J Mater Chem B. 2015 Feb 21;3(7):1261-1267. doi: 10.1039/c4tb01701c. Epub 2014 Dec 22.
In this work we report a fully aqueous and highly efficient method for the encapsulation of enzymes in silica nanocapsules during their formation process. In this approach, enzymes are first enclosed into unilamellar vesicles self-assembled by an amphiphilic precursor polymer - poly(ethylene glycol) substituted hyperbranched polyethoxysiloxane (PEG-PEOS) - in water. After subsequent condensation under basic conditions enzyme-loaded silica nanocapsules are obtained. Due to the significant volume shrinkage during the PEG-PEOS conversion, the encapsulation efficiency is very high, i.e. by adding only 5 wt% PEG-PEOS almost 50% of the enzyme from the solution is encapsulated. As compared with the free enzyme, the protease encapsulated by this means preserves almost 40% of its activity, exhibits significantly enhanced stability against the change of environmental conditions, and can be repeatedly regenerated without a significant activity loss.

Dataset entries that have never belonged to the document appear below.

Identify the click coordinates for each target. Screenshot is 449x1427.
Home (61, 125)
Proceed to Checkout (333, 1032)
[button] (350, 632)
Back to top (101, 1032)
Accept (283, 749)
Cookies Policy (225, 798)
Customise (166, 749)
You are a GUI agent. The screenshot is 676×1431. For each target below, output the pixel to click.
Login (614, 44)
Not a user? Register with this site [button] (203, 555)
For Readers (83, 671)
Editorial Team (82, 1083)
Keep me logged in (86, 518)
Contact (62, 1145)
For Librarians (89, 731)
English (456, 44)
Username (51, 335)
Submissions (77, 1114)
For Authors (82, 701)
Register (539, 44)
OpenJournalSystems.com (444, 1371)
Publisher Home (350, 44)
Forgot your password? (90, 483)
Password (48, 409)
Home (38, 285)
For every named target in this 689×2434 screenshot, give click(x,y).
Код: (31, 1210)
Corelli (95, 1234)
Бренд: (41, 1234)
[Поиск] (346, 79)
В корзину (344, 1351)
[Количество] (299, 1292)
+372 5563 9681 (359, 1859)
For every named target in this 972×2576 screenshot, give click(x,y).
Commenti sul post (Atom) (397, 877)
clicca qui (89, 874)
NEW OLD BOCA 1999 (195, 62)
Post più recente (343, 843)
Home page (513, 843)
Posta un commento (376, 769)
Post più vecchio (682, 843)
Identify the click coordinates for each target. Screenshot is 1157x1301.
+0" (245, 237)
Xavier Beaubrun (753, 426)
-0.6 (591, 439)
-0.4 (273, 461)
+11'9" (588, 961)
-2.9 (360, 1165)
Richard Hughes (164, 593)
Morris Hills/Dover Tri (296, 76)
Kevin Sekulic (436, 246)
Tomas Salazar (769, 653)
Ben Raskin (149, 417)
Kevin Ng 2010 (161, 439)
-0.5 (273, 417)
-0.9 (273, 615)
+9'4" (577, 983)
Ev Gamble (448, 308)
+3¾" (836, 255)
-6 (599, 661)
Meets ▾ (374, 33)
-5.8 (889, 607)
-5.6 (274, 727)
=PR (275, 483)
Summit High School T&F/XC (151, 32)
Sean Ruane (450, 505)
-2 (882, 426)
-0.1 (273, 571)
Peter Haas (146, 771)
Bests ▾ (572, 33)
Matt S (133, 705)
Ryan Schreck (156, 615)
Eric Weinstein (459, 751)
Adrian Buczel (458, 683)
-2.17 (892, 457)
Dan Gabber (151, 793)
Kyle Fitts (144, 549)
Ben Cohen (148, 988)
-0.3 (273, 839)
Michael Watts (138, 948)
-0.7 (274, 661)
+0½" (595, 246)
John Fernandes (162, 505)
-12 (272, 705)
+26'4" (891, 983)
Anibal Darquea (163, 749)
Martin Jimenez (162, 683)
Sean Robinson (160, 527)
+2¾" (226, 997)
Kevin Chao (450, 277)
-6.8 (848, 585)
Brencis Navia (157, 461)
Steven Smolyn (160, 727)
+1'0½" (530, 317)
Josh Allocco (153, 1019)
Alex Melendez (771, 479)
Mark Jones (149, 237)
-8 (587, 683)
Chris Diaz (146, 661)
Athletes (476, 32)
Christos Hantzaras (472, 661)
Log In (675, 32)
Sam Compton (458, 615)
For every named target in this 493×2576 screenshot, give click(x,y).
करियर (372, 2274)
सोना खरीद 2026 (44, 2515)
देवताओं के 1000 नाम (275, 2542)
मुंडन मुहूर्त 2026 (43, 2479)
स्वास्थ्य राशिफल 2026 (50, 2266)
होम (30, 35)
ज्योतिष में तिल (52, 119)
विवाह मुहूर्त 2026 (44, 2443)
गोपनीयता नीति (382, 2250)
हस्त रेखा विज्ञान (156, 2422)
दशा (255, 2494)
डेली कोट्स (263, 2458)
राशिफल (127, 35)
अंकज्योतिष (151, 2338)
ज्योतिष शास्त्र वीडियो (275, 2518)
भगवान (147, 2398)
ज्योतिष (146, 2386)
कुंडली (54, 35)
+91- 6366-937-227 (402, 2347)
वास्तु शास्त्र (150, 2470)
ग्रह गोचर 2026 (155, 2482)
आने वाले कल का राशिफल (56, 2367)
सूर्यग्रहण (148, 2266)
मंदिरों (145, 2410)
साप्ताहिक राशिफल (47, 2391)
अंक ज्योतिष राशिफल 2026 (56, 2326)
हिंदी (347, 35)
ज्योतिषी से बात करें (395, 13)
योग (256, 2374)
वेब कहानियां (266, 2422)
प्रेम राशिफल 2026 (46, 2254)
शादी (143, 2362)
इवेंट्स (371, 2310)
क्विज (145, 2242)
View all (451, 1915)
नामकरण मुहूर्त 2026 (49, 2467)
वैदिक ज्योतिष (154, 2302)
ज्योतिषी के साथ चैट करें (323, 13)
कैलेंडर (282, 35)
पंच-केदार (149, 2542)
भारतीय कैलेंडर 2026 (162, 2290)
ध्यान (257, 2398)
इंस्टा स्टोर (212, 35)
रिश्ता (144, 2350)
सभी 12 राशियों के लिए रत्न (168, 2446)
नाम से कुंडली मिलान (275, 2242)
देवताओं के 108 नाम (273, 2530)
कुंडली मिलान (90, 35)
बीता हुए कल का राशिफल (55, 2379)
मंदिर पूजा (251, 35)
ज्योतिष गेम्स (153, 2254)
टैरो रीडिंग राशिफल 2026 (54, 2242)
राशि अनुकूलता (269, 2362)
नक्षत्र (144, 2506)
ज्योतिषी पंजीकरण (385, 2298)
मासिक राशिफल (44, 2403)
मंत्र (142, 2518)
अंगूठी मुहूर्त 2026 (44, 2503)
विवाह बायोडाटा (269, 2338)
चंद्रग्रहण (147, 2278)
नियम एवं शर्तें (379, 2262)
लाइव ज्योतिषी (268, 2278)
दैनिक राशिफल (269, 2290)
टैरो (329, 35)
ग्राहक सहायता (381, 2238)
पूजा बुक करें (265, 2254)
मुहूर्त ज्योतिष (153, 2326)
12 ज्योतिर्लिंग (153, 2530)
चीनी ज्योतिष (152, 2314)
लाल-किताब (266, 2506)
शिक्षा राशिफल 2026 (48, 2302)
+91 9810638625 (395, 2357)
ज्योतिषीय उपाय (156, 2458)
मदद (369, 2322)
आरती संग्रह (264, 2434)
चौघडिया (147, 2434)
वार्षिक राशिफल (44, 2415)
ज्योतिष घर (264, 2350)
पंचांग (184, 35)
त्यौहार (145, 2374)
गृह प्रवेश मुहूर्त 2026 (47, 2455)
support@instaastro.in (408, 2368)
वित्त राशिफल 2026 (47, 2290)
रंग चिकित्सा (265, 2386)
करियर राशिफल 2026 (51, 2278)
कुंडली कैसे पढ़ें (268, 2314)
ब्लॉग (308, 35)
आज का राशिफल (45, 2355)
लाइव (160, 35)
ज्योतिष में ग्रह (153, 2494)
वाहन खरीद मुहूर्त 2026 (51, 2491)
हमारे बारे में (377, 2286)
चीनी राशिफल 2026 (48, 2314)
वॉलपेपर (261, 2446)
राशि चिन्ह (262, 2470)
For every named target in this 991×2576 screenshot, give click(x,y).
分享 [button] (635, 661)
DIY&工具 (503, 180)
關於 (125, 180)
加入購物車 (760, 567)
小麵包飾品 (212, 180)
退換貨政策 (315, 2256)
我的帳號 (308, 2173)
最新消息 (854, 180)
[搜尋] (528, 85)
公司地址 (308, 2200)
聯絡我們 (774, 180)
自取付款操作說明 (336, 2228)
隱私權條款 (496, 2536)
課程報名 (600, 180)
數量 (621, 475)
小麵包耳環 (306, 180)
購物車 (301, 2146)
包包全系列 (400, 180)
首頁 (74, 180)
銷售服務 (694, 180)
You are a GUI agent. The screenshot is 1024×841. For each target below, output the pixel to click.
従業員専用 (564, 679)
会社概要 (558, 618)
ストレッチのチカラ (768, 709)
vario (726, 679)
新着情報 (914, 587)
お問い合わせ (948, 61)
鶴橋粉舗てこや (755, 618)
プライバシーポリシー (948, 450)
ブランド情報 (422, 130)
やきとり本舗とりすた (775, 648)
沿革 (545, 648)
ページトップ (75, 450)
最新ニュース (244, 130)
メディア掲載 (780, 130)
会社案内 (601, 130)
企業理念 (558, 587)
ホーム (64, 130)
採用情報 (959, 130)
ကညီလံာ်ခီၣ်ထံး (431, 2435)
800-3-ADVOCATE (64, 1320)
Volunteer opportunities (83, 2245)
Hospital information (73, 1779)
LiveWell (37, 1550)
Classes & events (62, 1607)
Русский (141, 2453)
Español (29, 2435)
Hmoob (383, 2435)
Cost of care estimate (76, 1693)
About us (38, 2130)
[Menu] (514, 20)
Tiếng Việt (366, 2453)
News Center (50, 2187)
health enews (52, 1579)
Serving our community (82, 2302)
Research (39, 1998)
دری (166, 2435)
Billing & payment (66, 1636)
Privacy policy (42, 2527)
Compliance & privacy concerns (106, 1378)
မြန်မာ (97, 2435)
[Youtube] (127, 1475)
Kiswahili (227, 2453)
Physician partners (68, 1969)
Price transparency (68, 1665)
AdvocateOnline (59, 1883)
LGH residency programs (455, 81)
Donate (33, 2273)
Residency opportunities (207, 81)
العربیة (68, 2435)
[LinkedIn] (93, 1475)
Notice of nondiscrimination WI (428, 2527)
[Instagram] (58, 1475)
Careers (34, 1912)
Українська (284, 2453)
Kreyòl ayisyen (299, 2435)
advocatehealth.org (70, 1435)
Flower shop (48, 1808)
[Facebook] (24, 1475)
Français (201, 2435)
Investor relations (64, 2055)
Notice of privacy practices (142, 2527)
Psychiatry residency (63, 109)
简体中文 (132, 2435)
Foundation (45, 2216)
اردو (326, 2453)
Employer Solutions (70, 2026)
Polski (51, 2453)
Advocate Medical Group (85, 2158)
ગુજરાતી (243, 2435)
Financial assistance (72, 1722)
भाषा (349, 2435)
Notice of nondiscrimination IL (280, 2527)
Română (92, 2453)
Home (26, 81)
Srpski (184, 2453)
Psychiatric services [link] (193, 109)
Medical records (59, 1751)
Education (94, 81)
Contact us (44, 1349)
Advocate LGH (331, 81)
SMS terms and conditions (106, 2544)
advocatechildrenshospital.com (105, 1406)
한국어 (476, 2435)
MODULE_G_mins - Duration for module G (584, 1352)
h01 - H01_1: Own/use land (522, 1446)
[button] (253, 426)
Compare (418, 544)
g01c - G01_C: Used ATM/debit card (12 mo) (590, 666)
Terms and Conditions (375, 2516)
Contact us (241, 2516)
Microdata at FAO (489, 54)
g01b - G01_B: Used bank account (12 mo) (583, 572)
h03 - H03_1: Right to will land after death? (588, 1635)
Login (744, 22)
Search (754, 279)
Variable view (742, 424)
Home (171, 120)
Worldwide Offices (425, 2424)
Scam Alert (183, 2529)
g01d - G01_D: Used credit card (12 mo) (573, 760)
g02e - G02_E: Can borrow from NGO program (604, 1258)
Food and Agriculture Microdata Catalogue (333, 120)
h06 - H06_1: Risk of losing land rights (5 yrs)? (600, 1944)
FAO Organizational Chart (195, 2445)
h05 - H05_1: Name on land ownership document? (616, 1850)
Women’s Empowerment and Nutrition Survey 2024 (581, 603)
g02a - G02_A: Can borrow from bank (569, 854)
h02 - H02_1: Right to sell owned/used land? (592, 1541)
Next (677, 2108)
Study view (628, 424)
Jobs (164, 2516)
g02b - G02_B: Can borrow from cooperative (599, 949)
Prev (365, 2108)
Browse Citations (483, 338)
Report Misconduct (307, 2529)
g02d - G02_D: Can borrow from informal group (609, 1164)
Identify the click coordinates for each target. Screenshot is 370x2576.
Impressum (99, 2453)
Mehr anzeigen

在这项工作中,我们报道了一种在酶形成过程中将其封装到二氧化硅纳米胶囊中的完全水性且高效的方法。在这种方法中,酶首先被包裹在由两亲性前体聚合物——聚(乙二醇)取代的超支化聚乙氧基硅氧烷(PEG-PEOS)——在水中自组装形成的单层囊泡中。在碱性条件下随后缩合后,得到负载酶的二氧化硅纳米胶囊。由于PEG-PEOS转化过程中显著的体积收缩,封装效率非常高,即仅添加5 wt%的PEG-PEOS,溶液中几乎50%的酶被封装。与游离酶相比,通过这种方式封装的蛋白酶保留了其近40%的活性,对环境条件变化表现出显著增强的稳定性,并且可以反复再生而没有明显的活性损失。